「夫の実家は家業を営んでおり、後継ぎがほしかったのだと思います。長男に、実家に引っ越してこないかと打診したが断られたため、まだ幼くて言いなりになる次男を連れ去ることにしたのでしょう」
連れ去り後すぐ、理津子さんは子の引き渡しと監護者指定審判を申し立てた。しかし、「監護の継続性」で夫が監護者に指定され、次男を取り返すことはできなかった。
以来、夫は次男を理津子さんに会わせようとしない。ようやく面会できたのが、連れ去られてから半年後。父親や祖父母の影響か、次男は、母親を拒否するようになっていた。いわゆる「片親疎外」だ。

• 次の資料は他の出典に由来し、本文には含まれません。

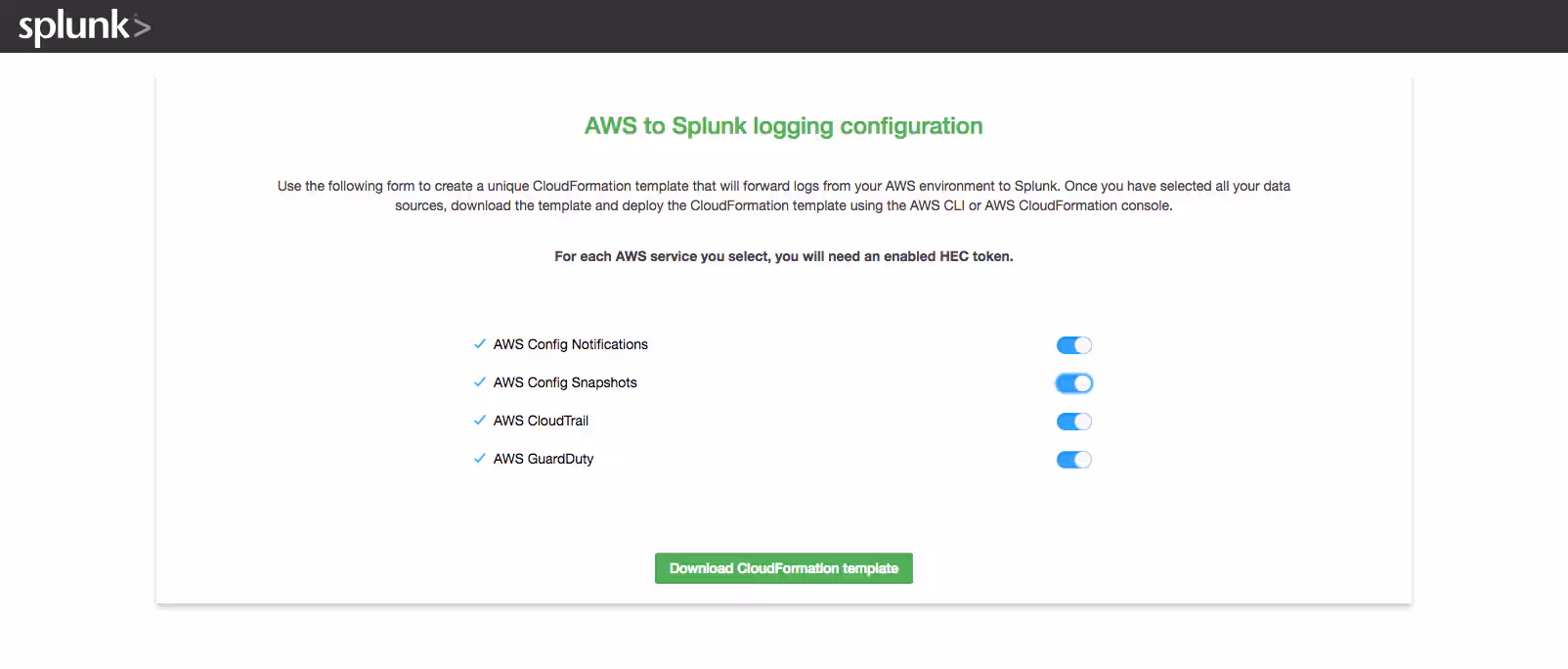Image resolution: width=1568 pixels, height=669 pixels.
Task: Toggle off AWS CloudTrail logging
Action: pyautogui.click(x=1073, y=422)
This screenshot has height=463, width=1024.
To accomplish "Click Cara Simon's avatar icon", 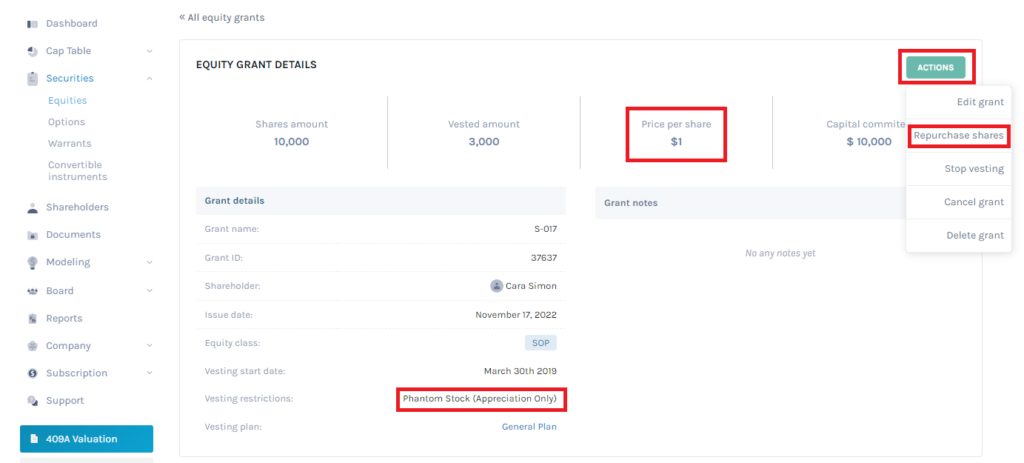I will pos(496,286).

「連れ去られるまでは毎日、ママ大好きと言っていた次男が『ママ怖い』と言うようになりました。本心だとは思えません。しかも、『ママがぼくを取り返したいのは養育費が欲しいからだ』だなんて、小学生がそんなことを思いつくでしょうか。夫や祖父母が自分たちのところに引き留めておくために、悪口を吹き込んでいるに違いありません」
連れ去られてから2年間に3回、第三者機関の立ち会いの元で次男と面会したが、次男の表情は暗く硬い。
「そばに他人がいるので、自分の気持ちを出せないのだと思います」
そして、夫は離婚調停を申し立ててきた。このまま離婚に応じると、「監護の継続性」から、次男の親権は夫に取られてしまう可能性が高い。理津子さんは、離婚を拒否。調停は不成立に終わった。
こうなった今、理津子さんが望みをかけているのは、離婚後の共同親権の法制化だ。推測するに、夫が次男を無理やり連れ去ったのも、離婚によって親権を失いたくなかったからだ。
民法で離婚後の単独親権が定められている現状では、一方的に出て行った夫が子どもの親権を得ることはむずかしい。夫は家業のために、どうしても後継が欲しかった。それで、このような強硬手段に出たのだと理津子さんは考えている。離婚後の共同親権が法制化されたら、次男を囲い込もうとする夫の考えも変わるかもしれない。